> [Task]: Transcribe the following entries word for word. End with the line where "This screenshot has width=951, height=563." appears.

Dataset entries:

——

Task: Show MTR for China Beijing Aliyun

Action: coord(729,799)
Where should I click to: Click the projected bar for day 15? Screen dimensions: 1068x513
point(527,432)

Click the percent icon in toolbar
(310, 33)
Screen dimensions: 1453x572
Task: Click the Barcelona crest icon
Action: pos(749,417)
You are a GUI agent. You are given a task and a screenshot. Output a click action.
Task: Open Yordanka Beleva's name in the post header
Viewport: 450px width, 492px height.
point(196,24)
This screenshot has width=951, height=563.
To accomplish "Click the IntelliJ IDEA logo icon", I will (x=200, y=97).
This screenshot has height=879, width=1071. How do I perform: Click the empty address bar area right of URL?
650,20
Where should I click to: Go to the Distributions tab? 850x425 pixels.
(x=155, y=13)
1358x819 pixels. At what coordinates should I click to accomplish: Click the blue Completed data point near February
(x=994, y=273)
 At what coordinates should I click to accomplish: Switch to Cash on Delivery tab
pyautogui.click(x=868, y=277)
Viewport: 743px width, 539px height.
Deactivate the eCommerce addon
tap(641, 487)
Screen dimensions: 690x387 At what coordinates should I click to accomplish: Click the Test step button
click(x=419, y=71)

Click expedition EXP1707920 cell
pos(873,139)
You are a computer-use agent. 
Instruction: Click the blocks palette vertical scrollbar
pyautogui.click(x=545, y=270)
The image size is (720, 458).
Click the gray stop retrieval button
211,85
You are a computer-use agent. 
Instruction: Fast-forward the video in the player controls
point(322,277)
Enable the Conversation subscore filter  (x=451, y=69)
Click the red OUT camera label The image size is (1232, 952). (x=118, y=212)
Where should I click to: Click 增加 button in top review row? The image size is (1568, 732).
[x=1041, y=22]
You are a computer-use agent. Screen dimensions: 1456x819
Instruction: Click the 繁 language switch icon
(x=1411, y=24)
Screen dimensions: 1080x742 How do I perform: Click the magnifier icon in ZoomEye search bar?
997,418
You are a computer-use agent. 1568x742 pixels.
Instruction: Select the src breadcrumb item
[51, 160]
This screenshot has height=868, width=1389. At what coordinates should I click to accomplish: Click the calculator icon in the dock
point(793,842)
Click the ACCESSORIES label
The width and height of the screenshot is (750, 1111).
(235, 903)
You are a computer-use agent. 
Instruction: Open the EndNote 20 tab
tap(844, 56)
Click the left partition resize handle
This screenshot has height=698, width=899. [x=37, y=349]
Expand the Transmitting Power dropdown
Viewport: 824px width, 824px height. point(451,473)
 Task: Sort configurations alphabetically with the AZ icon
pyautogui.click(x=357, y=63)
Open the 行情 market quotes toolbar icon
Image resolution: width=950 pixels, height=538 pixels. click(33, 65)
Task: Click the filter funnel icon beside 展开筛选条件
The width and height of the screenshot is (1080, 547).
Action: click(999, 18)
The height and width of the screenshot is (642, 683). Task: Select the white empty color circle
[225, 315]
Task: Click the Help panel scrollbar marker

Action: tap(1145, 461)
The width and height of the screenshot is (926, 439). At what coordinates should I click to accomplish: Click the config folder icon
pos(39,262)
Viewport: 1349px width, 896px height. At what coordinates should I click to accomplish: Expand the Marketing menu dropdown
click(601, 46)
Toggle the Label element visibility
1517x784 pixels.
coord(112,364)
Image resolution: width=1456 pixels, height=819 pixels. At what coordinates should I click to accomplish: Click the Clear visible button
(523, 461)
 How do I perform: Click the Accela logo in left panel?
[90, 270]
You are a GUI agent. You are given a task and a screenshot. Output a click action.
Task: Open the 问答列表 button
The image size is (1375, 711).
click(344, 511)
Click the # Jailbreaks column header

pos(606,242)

——

> [Output below]:
Task: Show MTR for China Beijing Aliyun

Action: coord(729,799)
Where should I click to: Click the projected bar for day 15? Screen dimensions: 1068x513
point(527,432)

Click the percent icon in toolbar
(310, 33)
Screen dimensions: 1453x572
Task: Click the Barcelona crest icon
Action: pos(749,417)
You are a GUI agent. You are given a task and a screenshot. Output a click action.
Task: Open Yordanka Beleva's name in the post header
Viewport: 450px width, 492px height.
point(196,24)
This screenshot has width=951, height=563.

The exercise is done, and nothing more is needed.